Re: [PATCH v7 17/17] cxl/pci: Handle CXL Endpoint and RCH Protocol Errors separately from PCIe errors
From: Dan Williams
Date: Thu Feb 13 2025 - 21:44:49 EST
Terry Bowman wrote:
> CXL Endpoint and Restricted CXL Host (RCH) Downstream Port Protocol Errors
> are currently treated as PCIe errors, which does not properly process CXL
> uncorrectable (UCE) errors. When a CXL device encounters an uncorrectable
> Protocol Error, the system should panic to prevent potential CXL memory
> corruption.
>
> Treat CXL Endpoint Protocol Errors as CXL errors. This requires updates in
> the CXL and AER drivers.
>
> Update the CXL Endpoint driver with a new declaration for struct
> cxl_error_handlers named cxl_ep_error_handlers. Move the existing CE and
> UCE handler assignments from cxl_error_handlers to the new
> cxl_ep_error_handlers. Remove the 'state' parameter from the UCE handler
> interface because it is not used in CXL recovery.
>
> Update the AER driver to associate CXL Protocol errors with CXL error
> handling. Change detection in handles_cxl_errors() from using
> pcie_is_cxl_port() to instead use pcie_is_cxl().

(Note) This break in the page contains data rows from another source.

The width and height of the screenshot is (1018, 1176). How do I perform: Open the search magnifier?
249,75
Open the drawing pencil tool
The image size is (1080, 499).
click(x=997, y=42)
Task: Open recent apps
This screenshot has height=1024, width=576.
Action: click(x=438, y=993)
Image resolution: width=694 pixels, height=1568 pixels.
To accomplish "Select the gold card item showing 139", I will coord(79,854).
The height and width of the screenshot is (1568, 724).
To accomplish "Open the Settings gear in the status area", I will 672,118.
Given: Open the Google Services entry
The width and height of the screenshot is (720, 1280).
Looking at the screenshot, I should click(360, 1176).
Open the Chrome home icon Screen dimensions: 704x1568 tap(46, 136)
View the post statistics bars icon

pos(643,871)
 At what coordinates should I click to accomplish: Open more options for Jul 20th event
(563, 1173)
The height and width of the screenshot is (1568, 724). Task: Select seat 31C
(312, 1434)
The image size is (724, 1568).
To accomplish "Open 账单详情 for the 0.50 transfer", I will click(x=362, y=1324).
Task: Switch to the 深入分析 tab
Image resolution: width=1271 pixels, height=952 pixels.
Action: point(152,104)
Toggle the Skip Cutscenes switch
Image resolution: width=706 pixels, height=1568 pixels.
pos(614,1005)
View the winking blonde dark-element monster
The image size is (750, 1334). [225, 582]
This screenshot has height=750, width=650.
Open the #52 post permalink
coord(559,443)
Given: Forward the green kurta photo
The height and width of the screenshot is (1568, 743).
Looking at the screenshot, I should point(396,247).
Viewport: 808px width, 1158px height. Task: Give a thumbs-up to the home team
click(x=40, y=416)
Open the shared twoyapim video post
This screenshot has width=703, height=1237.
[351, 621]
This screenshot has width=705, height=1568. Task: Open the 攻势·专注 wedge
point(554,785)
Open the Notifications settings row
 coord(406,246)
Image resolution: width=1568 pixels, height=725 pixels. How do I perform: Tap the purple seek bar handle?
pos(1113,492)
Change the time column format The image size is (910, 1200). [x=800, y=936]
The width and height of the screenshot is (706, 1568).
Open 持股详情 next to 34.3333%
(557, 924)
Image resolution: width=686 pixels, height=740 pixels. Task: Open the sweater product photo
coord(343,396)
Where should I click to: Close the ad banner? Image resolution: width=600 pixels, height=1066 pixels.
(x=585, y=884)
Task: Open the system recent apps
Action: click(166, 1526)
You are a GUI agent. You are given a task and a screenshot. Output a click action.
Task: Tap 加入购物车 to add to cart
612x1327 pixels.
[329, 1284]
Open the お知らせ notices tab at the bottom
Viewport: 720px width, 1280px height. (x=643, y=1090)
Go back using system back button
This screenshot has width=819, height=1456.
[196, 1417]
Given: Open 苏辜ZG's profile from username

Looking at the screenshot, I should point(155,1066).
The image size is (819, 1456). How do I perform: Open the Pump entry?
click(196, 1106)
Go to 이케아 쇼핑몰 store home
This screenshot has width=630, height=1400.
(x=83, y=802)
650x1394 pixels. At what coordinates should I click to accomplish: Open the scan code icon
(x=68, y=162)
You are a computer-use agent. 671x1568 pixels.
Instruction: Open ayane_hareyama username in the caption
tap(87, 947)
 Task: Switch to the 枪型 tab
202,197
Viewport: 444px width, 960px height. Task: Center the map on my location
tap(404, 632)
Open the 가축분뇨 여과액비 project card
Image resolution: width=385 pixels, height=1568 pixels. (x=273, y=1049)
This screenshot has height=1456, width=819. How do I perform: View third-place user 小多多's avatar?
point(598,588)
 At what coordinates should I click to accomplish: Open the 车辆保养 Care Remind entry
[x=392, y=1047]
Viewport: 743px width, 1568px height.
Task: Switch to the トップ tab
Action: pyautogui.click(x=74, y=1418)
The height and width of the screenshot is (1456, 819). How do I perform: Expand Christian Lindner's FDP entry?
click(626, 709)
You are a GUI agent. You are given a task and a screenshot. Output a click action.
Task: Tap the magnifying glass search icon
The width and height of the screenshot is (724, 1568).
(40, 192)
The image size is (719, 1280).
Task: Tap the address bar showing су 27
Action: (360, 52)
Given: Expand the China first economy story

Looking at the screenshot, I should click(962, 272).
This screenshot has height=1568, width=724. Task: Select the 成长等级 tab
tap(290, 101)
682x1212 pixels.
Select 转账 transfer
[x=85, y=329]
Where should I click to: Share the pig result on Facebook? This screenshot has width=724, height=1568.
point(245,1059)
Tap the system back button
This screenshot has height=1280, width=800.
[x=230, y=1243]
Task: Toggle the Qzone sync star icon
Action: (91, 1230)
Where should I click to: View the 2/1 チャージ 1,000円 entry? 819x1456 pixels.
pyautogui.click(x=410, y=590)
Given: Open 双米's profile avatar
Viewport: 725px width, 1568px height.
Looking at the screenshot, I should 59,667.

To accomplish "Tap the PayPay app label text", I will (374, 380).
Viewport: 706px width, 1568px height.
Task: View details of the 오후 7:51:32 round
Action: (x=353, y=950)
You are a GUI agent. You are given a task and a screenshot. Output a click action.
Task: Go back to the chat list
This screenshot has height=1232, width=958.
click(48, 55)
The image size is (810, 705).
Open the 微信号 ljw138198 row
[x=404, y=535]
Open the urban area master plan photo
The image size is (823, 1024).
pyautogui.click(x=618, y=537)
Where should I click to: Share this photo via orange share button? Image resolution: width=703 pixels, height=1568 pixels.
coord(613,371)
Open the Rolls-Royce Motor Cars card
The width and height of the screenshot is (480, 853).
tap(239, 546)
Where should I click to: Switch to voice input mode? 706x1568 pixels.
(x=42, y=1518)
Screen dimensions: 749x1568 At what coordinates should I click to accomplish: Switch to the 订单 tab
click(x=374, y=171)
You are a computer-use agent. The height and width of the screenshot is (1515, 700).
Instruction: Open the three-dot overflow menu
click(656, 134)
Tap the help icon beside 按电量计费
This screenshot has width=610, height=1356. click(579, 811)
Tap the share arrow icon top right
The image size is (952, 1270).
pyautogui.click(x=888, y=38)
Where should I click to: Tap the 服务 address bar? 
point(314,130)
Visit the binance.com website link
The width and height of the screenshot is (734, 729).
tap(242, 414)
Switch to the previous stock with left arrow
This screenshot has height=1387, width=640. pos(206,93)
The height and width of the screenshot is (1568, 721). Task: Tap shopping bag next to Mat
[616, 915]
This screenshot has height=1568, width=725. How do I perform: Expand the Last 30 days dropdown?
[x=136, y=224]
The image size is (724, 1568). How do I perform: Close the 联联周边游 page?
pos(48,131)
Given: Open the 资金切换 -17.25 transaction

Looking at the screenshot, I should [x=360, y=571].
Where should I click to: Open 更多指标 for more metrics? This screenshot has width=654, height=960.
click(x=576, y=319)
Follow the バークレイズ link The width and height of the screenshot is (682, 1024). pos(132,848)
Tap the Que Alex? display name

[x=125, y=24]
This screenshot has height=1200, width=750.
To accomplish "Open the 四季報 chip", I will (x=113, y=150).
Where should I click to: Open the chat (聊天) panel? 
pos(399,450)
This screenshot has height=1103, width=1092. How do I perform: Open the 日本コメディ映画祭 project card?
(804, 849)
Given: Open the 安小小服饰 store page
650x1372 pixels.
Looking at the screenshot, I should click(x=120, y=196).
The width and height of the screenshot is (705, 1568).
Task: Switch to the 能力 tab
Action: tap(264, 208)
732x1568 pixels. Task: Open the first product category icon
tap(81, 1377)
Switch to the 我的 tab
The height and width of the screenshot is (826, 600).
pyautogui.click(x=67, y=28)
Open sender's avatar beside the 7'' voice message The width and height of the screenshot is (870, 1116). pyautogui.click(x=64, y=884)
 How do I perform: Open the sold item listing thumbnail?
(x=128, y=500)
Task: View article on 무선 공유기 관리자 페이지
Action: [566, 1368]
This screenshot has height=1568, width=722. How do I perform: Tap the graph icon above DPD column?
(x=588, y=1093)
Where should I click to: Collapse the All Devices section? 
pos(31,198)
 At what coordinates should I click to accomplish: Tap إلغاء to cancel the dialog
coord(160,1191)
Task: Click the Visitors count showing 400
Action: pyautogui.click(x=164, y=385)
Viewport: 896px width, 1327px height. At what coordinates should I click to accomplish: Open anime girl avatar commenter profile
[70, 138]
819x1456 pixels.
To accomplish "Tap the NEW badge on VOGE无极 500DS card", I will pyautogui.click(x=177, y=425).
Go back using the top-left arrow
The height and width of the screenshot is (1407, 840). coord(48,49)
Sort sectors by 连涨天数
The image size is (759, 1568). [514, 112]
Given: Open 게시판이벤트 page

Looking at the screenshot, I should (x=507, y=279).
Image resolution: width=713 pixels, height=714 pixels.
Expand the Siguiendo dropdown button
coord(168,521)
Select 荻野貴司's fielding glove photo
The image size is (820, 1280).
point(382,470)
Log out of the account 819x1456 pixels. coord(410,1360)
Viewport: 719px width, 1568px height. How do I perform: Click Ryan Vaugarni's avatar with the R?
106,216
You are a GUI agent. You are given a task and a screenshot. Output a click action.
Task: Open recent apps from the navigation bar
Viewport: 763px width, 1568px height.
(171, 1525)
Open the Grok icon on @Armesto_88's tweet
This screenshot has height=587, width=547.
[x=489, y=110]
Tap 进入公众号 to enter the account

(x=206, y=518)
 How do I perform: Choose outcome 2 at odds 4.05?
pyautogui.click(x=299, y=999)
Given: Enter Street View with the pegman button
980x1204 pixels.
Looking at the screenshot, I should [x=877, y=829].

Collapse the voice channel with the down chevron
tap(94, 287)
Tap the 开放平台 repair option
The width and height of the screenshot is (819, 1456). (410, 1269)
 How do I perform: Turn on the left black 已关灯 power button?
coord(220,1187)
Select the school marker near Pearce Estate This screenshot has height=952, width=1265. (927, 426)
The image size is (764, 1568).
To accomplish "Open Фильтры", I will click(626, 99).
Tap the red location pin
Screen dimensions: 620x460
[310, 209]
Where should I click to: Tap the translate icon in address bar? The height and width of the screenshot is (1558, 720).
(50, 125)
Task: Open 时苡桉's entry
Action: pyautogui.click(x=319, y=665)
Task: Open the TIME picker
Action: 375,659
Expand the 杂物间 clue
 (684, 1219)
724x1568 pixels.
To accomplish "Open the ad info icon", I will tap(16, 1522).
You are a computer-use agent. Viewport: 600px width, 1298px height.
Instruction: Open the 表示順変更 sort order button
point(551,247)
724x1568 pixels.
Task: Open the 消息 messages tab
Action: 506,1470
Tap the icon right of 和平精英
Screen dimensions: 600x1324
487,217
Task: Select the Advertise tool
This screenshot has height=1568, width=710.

This all looks ok for what it is, but given the prior discussion about
cxl_error_handlers only running in the CXL domain I think this will
result in the cxl_pci driver having even less to do.
The cxl_core will default register port error handlers that can panic on
notification. The cxl_pci driver's only job is then responding to PCI
events and registering CXL objects to let the core handle.